> **What you need to do**
1. Return, word for word, the passage of the patent excerpt between "The electronic device disclosed" and "the accompanying drawings.", inclusive.
2. From the patent excerpt's list of reference numerals, give every numeral in the 300 series along with the part it labels.
3. Continue the patent excerpt on the electronic device's light components from its final sentence onward.

## Start Text section

Reference numerals in the accompanying drawings are described as follows:
100. housing; 110. inner cavity; 120. light exit hole; 130. frame; 140. internal support frame; 150. circuit board; 160. assembly gap; 170. battery cover;
200. light-emitting component;
300. first light-distributing component; 310. first light exit surface; 311. first light exit sub-surface; 312. second light exit sub-surface; 320. first light entrance surface; 321. sawtooth inclined surface; 322. sawtooth straight surface;
400. second light-distributing component; 410. second light exit surface; 420. second light entrance surface;
500. display screen;
X1. optical axis; and X2. central axis.
The following clearly describes the technical solutions in the embodiments of this application with reference to the accompanying drawings in the embodiments of this application. Apparently, the described embodiments are only some rather than all of the embodiments of this application. All other embodiments obtained by a person of ordinary skill in the art based on the embodiments of this application without creative efforts shall fall within the protection scope of this application.
The terms “first”, “second”, and the like in this specification and claims of this application are used to distinguish between similar objects rather than to describe a specific order or sequence. It should be understood that data used in this way is used interchangeably in appropriate circumstances such that the embodiments of this application can be implemented in other orders than the order illustrated or described herein. In addition, “first” and “second” are usually used to distinguish objects of a same type, and do not restrict a quantity of objects. For example, there may be one or a plurality of first objects. In addition, “and/or” in the specification and claims represents at least one of connected objects, and the character “/” generally indicates that the contextually associated objects have an “or” relationship.
The electronic device disclosed in the embodiments of this application is hereinafter described in detail by using specific embodiments and application scenarios thereof through the accompanying drawings.
As shown in
The housing 100 serves as a basic component of the electronic device, providing protection for the internal components of the electronic device. The housing 100 is provided with an inner cavity 110 and a light exit hole 120 communicating with the inner cavity 110, and the light exit hole 120 enables communication between the inner cavity 110 and the external environment. The light-emitting component 200 can emit light. In some embodiments, the light-emitting component may be an infrared light-emitting diode. The first light-distributing component 300 and the second light-distributing component 400 can both correct the transmission path of the light. The light-emitting component 200 and the first light-distributing component 300 are disposed in the inner cavity 110, the second light-distributing component 400 is located in the housing 100, and at least part of the second light-distributing component 400 is mounted in the light exit hole 120.

## End Text section
## Start Supplied material

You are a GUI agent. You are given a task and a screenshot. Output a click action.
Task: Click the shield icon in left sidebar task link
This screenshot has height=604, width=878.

## End Supplied material

> **Written responses**
1.
The electronic device disclosed in the embodiments of this application is hereinafter described in detail by using specific embodiments and application scenarios thereof through the accompanying drawings.

2.
300. first light-distributing component
310. first light exit surface
311. first light exit sub-surface
312. second light exit sub-surface
320. first light entrance surface
321. sawtooth inclined surface
322. sawtooth straight surface

3.
The light-emitting component 200 and the light exit hole 120 are staggered. In other words, an optical axis of the light-emitting component 200 is at a certain distance to a central axis of the light exit hole 120 in a direction perpendicular to the optical axis, such that the light-emitting component 200 and the light exit hole 120 are eccentrically arranged. And in the direction of the optical axis of the light-emitting component 200, there is also a non-zero distance between the light-emitting component 200 and the light exit hole 120. In this case, it is difficult for a large portion of the light emitted by the light-emitting component 200 to be directly emitted out of the light exit hole 120, resulting in a small light exit amount of the light emitted out of the light exit hole 120 and a small light exit angle of the light emitted out of the light exit hole 120.
To enable most of the light emitted by the light-emitting component 200 to be emitted out of the housing 100 via the light exit hole 120 at a large light exit angle, for achieving an infrared remote control of devices such as televisions, in this application, the first light-distributing component 300 can receive and adjust the light emitted by the light-emitting component 200, causing the light to be transmitted towards a side where the light exit hole 120 is located before being projected onto the second light entrance surface 420 of the second light-distributing component 400. Then, the second light-distributing component 400 can receive the light and concentrate the received light at a focal point. In this way, after distributed by the first light-distributing component 300 and the second light-distributing component 400, the light from the light-emitting component 200 is concentrated at the focal point in the second light-distributing component 400. This allows the light to achieve optical path crossing in the second light-distributing component 400, which is equivalent to moving the position of the light-emitting component 200 into the second light-distributing component 400. The optical path crossing of the light increases the light exit angle and allows for concentrated light, thereby helping to reduce the aperture size of the light exit hole 120.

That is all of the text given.